The strength of the cliff toe energy depletion loop has been estimated assuming that the wave energy in the gravity frequency band decays exponentially shoreward of the seaward edge which might not be always the case. Dickson et al. (2013) proposed four potential mechanisms through which infragravity waves might contribute to cliff recession on micro-tidal and lower meso-tidal coasts. Infragravity waves could potentially influence the cliff erosion rate by increasing the water elevation at the cliff toe and along the platform and therefore affecting both the wetting and drying but also the amount of gravity wave energy that could reach the cliff toe. These effects could be included into the feedback structure shown in Fig. 7 through the offshore wave non-linearity state variable. Both, the energy dissipation due to wave breaking and the wave set-up have been found to increase with the offshore wave non-linearity index (Massel and Gourlay 2000). While the effect of infragravity waves may drive cliff retreat over much greater distances than by gravity waves alone, this remains to be proven.
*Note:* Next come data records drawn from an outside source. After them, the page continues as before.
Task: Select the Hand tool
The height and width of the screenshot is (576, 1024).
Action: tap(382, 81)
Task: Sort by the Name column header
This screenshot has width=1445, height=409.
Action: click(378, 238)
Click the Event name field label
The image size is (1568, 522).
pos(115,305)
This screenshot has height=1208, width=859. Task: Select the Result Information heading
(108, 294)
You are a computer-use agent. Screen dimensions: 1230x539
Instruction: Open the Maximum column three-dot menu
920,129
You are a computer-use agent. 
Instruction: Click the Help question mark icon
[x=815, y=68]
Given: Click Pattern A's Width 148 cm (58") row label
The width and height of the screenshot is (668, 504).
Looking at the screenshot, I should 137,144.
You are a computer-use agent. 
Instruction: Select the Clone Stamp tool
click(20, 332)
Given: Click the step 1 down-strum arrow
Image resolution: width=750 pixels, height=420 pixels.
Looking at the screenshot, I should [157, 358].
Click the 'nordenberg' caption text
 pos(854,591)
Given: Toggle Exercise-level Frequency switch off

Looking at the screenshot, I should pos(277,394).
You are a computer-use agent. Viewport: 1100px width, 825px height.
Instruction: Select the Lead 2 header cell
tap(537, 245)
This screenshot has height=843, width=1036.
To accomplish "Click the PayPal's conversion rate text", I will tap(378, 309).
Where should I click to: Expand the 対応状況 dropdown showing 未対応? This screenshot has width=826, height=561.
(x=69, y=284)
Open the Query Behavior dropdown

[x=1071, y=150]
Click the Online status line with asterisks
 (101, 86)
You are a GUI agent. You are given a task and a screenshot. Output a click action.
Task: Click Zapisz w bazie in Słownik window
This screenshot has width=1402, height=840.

Likewise, whether the strength of the cliff toe energy depletion loop could be either reinforced or counterbalanced by the interaction between infragravity and gravity waves remains to be fully understood.

Conclusions

As coastal evolution models for rocky coasts become increasingly complex, it is important to have a basic theoretical framework of how different processes interact with each other and influence the changes and responses to interventions at different stages of development. Here we have shown how a core set of processes and feedback loops can be already distilled from the existing literature. This provides an evidence linked map of how rock coast morphodynamics is being conceptualized and where the knowledge gaps remain. We have explicitly shown how mass wasting of the cliff and shore platform is the result of a few balanced feedback loops (cliff toe energy depletion, pore pressure diminution loop, weathering limited, shear depletion, cliff and platform protection loop) but also reinforcing loops (i.e. abrasion enhancement). The changes and responses to interventions and accelerated sea level rise of a rocky coast will vary with the strength of the different feedback loops at different time epochs. While feedback strength metrics have become customary in other fields, such as global climate modelling, they remain under early stages of development in coastal geomorphology. To continue this development, the strength of a single feedback loop (cliff toe energy depletion loop) has been estimated by reasoning on the current understanding of its causal pathway. In particular, the strength of this loop under dynamical balance (i.e. where the cliff retreats while keeping the platform slope constant) with waves at the gravity frequency band has been found to be O(−10−4 to −10−10). The absolute feedback strength increases with the platform slope, being about two orders of magnitude bigger for sloping platforms than for nearly-horizontal eroding platforms but always much smaller than |-1|. If dominant, the time scale at which the influence of the feedback would be identifiable, based on the current cliff toe measurement uncertainty and limited field data, is O(>2000 years) suggesting that other feedbacks, such as the beach cover protection, might be more important for a cliff retreating with constant slope.

The analyses presented here builds on other existing theoretical frameworks (i.e. Basal End Point Control, Accumulated Excess Energy, offshore non-linearity, cliff behaviour) of often separated disciplines on an exercise of synthesis and acts as an aid for better informed quantitative morphodynamic modelling. By understanding how the individual and overall feedback strengths are influenced by different future environmental and human intervention scenarios we could provide better assessment at the time scales needed for coastal management.